German hopes in China were clearly displayed during Schroeder’s three-day visit there on the eve of the Hague summit in December. Accompanied by 44 business leaders from major corporations such as DaimlerChrysler, Siemens and Deutsche Bank, the German chancellor signed 22 agreements with the Chinese government. These included the sale of Airbus commercial jets worth $1.3 billion, as well as $480 million in railway locomotives and $280 million in power-generation equipment. Schroeder declared that China’s fast-growing car industry – now dominated by German companies – could be the “engine” of China’s economic growth. He laid the cornerstone for a new DaimlerChrysler plant in Beijing and attended the opening ceremony of the second joint-venture factory between Volkswagen and First Auto Works, China’s largest vehicle producer, in Changchun, in northeastern China. He told Chinese officials that German corporations were very interested helping to “restructure” China’s northeastern heavy industries. The northeastern provinces, or Manchuria, are a key focus of German attention. The region has been the center of China’s state-owned heavy industry.
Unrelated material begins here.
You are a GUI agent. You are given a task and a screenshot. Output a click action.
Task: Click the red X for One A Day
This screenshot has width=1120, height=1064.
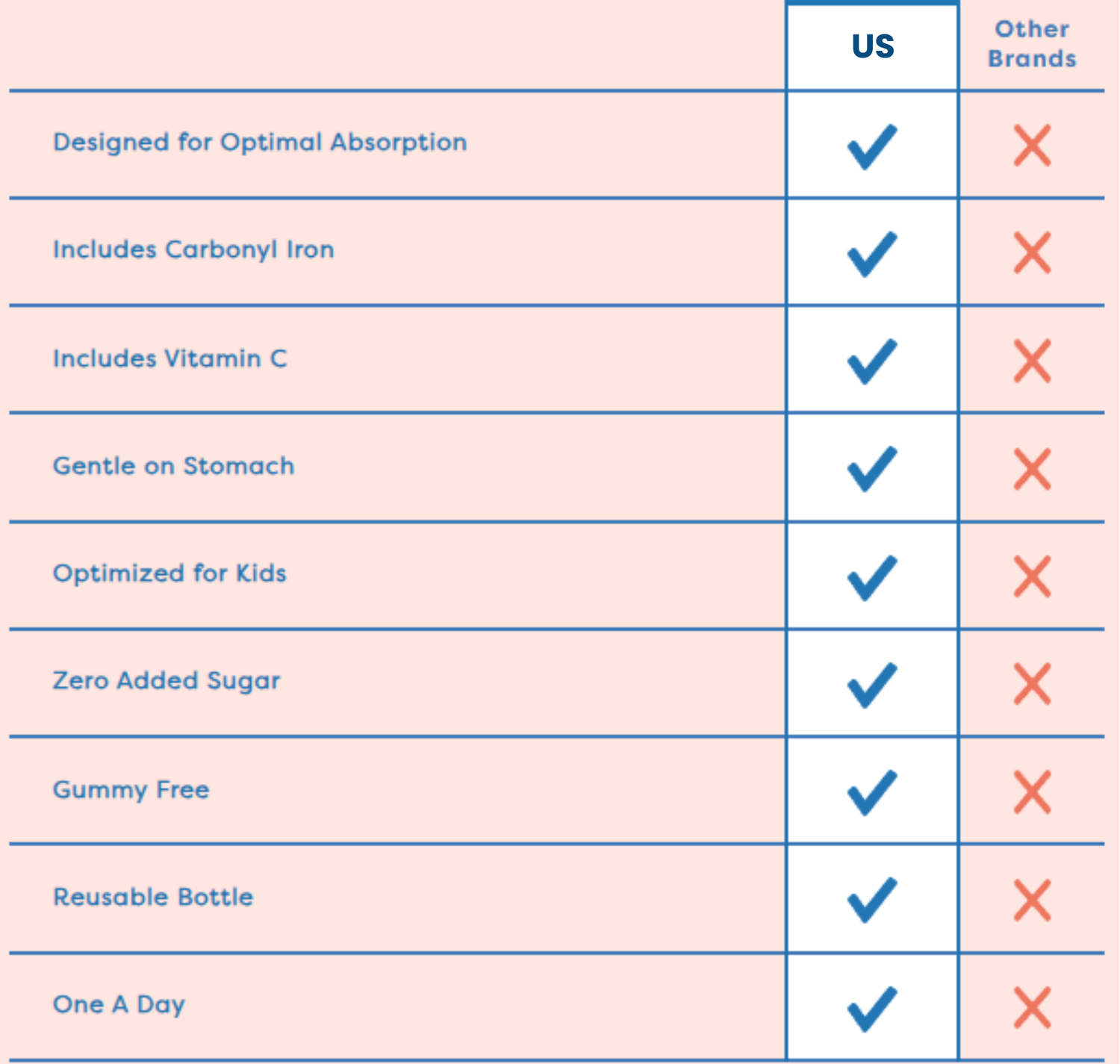pos(1032,1007)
Anti-Americanism has prove to be a useful ideology for the definition of a new European identity. It was the attempt to defend European colonialism in the Third World, particularly in Asia and the Middle East, that had forced Europe to accept US dominance. A new definition of European identity will seek strength from anti-Americanism in the form of anti-neo-imperialism in Asia and the Middle East. European anti-Americanism is not just a friendly disagreement with its former senior ally, it is a widening chasm to buttress an independent Europe. Although in the formerly communist states of Eastern Europe, the US anti-communist policies during the Cold War can translate into pro-US sympathies today, a comparable post-Cold War bonus does not appear to apply in the new state of a unified Germany. The social democracies in Europe seem more in tune with the neo-communism in China than the neo-liberal supply-side market fundamentalism promoted by the United States.